More disturbing still is the fact that there are no recommendations to address income security, a problem which was brought up repeatedly by those living with a brain condition, their caregivers, and non-governmental organizations.
Finally, a real concern is the use of “consider” throughout the report. Despite the committee’s hearing from stakeholders across the country, including academics, caregivers, patients, practitioners, etc., the government might still choose to delay action, or choose not to take any action at all.
Recommendation 1: That the government declare 2014 as the “Year of the Brain” in order to: draw political attention to the human and economic costs of brain disease, now and in the future; build international collaborations in education and science to enhance brain health across the world; and leave a lasting legacy in Canada of increased awareness and better understanding of brain health and disease, and improved diagnoses and treatments.
Recommendation 2: That the government develop a pan-Canadian brain strategy, including, an education and awareness campaign, a pan-Canadian brain injury prevention strategy, an integrated treatment and support program, genetic discrimination protection, poverty protection, caregiver support, and accelerated investment in neuroscience research.

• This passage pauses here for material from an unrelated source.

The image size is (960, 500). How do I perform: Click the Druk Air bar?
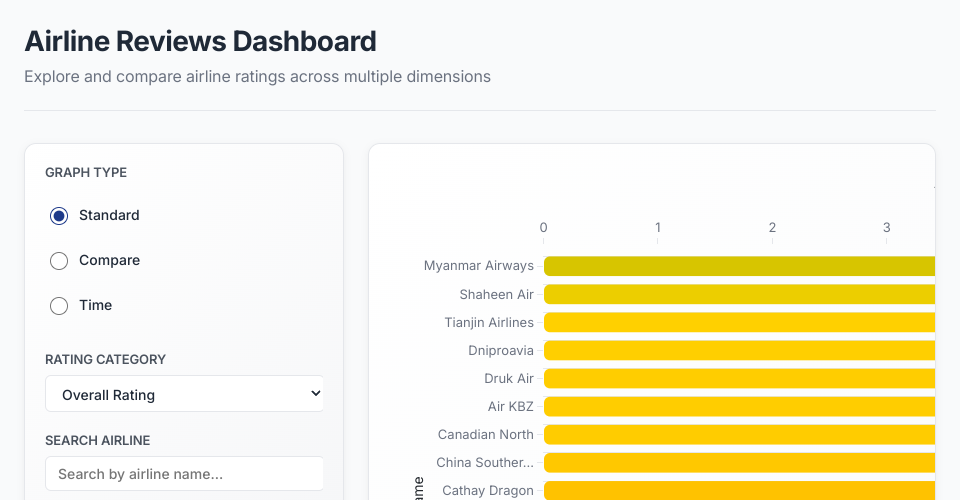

Recommendation 3: That the government develop a pan-Canadian dementia strategy to address the rising tide of dementia.
Recommendation 4: That the government recognise that: phase ll and phase lll clinical trials for CCSVI are already taking place; phase l trials should be reconsidered; a scientific expert working group with expertise in diagnosis and treatment of CCSVI should be established; anyone who has a conflict of interest/perceived conflict of interest should step down from any expert working group; and follow-up care should be assured to anyone who has had the treatment for CCSVI.
Recommendation 5: That the government re-build trust with those living with MS, and develop a monitoring system in which they can put their faith.

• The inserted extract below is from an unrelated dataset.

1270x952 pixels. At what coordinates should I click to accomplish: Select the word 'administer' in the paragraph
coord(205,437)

Recommendation 6: That the government recognise the economic and social costs of care giving, make existing tax credits (e.g. caregiver tax credit, disability tax credit, and the family caregiver tax credit) refundable, and explore ways to reform income security programs.

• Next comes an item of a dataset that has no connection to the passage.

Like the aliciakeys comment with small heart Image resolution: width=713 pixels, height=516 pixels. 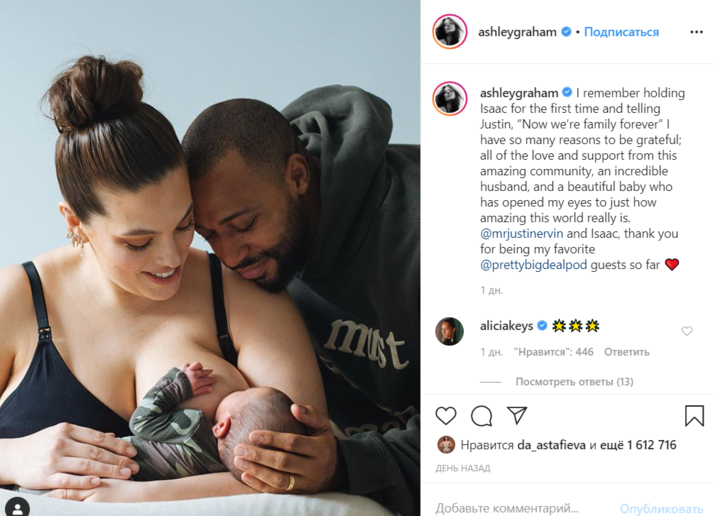[687, 331]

Recommendation 7: That the government should recognise that genetic discrimination is a real issue, that it should review its existing legislation to determine whether it provides sufficient protection, and if not, it should ensure protection from discrimination.
Recommendation 8: That the government establish and fund a Centre of Excellence for Neurodegenerative conditions.
Recommendation 9: That the government provide transformative multi-investigator grants to accelerate research from discovery to the development of new treatments and therapies for neurological conditions, develop a coordinated pan-Canadian program to develop technology platforms in neurogenomics, neuroimaging, neuroproteomics, and disease models; and fund a pan-Canadian training program to nurture the next generation of neuroscientists, with stable funding.
Recommendation 10: That the government should: work in collaboration with the provinces and territories and all relevant stakeholders to establish a pan-Canadian comprehensive autism spectrum disorder (ASD) strategy to enable children, adolescents, and adults with ASD to lead full and meaningful lives, and ensure the strategy is based on the best available evidence, and includes awareness and education campaigns, child, adolescent, and adult intervention and supports, innovative funding arrangements for the purpose of financing therapy, surveillance, respite care, community initiatives, and research.